* [PROBLEM 1]:
According to the text on the arrests of Iranian footballers, on what date was Amir Nasr-Azadani arrested?
* [PROBLEM 2]:
Reproduce the passage on the arrests of Iranian footballers, beginning at the words "Retired footballers have" and stopping after "scoring against Brazil.", and rename "Persepolis FC" as "Persepolis Football Club" throughout.
* [PROBLEM 3]:
Extend the account of the Islamic Republic's actions against Iranian footballers, beginning after its final sentence.

* [TEXT]:
Less-known figures are also being threatened by the Islamic Republic. Amir Nasr-Azadani, a former player for Rah-Ahan, Tractor, and Gol-e Rayhan football teams, was arrested on November 20 and charged over the killings of a colonel of the Islamic Revolutionary Guards Corps (IRGC) and two members of the paramilitary Basij force. He now faces a possible death sentence.

On December 9, 13 and 22, IranWire asked FIFA to comment on Nasr-Azadani's case. World football's governing body has not provided any answer yet.

Earlier, FIFA failed to react to the killing of Mohammad Ghaemifar, a 22-year-old goalkeeper who died after being shot from behind in Dezful, Khuzestan Province, by security forces on October 22.

Over the past weeks, well-known Iranian footballers have been arrested by the Revolutionary Guards or Intelligence Ministry, including Voria Ghafouri, Hossein Mahini and Kaveh Rezaei, for comments they had published on social media.

Yahya Golmohammadi, the head coach of Tehran's Persepolis FC, was summoned by the authorities, and banned from having any activity on social media. Soroush Rafiei, the captain of this team, was severely beaten in Tehran on November 15 after helping a girl who was being chased by security forces.

Retired footballers have not been spared by the Islamic Republic either. Former national team member Parviz Broumand and Hamidreza Ali Asgari, an ex-captain of Persepolis FC, have been arrested.

IranWire asked FIFA to comment on the arrests of the Iranian footballers. It did not answer.

The Islamic Republic's Football Federation has claimed that players who show support for the Iranian protesters while in the field violate FIFA Statutes. For instance, Saeed Piramoun, a member of the Iranian beach football team, refused to sing the Islamic Republic anthem during an international competition and made a scissor-like gesture above his head with his fingers to mimic cutting his hair after scoring against Brazil.

* [INFORMATION GIVEN]:
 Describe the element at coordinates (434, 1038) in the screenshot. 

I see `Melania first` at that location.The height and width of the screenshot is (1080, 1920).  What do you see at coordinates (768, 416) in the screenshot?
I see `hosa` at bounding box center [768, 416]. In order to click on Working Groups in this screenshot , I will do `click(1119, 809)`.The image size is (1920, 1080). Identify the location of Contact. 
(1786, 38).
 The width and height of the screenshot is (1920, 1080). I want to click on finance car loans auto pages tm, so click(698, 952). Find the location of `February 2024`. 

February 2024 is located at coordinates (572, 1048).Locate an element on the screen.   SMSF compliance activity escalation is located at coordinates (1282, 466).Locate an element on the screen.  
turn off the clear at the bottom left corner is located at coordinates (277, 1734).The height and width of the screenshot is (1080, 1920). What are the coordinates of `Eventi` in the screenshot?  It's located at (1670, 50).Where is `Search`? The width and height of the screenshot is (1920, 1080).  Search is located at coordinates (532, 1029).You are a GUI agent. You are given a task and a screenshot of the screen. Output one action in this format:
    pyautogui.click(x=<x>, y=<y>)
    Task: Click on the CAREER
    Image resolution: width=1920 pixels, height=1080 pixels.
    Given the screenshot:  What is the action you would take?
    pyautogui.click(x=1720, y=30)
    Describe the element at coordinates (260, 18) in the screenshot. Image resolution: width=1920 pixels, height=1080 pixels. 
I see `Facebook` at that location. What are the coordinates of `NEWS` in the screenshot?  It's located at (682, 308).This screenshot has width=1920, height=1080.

* [EXERCISE OUTPUT 1]:
November 20

* [EXERCISE OUTPUT 2]:
Retired footballers have not been spared by the Islamic Republic either. Former national team member Parviz Broumand and Hamidreza Ali Asgari, an ex-captain of Persepolis Football Club, have been arrested.

IranWire asked FIFA to comment on the arrests of the Iranian footballers. It did not answer.

The Islamic Republic's Football Federation has claimed that players who show support for the Iranian protesters while in the field violate FIFA Statutes. For instance, Saeed Piramoun, a member of the Iranian beach football team, refused to sing the Islamic Republic anthem during an international competition and made a scissor-like gesture above his head with his fingers to mimic cutting his hair after scoring against Brazil.

* [EXERCISE OUTPUT 3]:
The Football Federation issued a statement claiming that Piramoun violated FIFA's rules and threatened him of "disciplinary action." And Piramoun was not invited to the Iranian beach football team's training camps.

IranWire has asked FIFA whether its charter prohibits players from supporting women's rights and whether, like the Islamic Republic's Football Federation, it condemns support for the women's rights movement in Iran. It did not answer.

Meysam Tohidast, who has been summoned by the disciplinary committee of his club, Sanat Naft FC, after he mimed the gesture of hanging himself during a match on December 19 to protest the execution of protesters. In a statement, Sanat Naft FC claimed that his move violated FIFA Statutes.

IranWire asked world football's governing body whether protesting against the execution of protesters and demanding to stop such executions violates the statutes of FIFA and its Ethics Committee. FIFA did not answer.

How has AIPS reacted to the arrests of sports journalists?

At least six sports journalists and photojournalists have been arrested since the start of the nationwide protests: Niloofar Hamedi, social and sports reporter for Shargh newspaper, on September 21; Aria Jafari, photojournalist with ISNA and head of the news agency's photography service in Isfahan, on September 25; Mehdi Sofali, freelance sports journalist who previously worked with Jahan-e Football, on October 12; Saeedeh Fathi, sports journalist who previously worked with the newspaper Hamshahri, on October 16; Ehsan Pir-Bornash, sports journalist and satirist, on October 28; and Mehdi Amirpour, sports journalist on November 27.

In November, IranWire contacted the International Sports Press Association (AIPS) about these arrests and received some answers.

On November 13, AIPS President Gianni Merlo said, "We have not been silent." When asked why Abdolhamid Ahmadi, president of Iranian Sports Journalists Association (ISJA) and a member of AIPS' board of directors, did not react to the journalists' arrests, he answered, "There is no silence. We are going to have an online meeting next week and we will talk about it."

In recent weeks, AIPS has issued statements about the arrests of Hamedi, Jafari and Pir-Bornash and Fathi 's release on bail but has not responded to IranWire's question regarding Amirpour.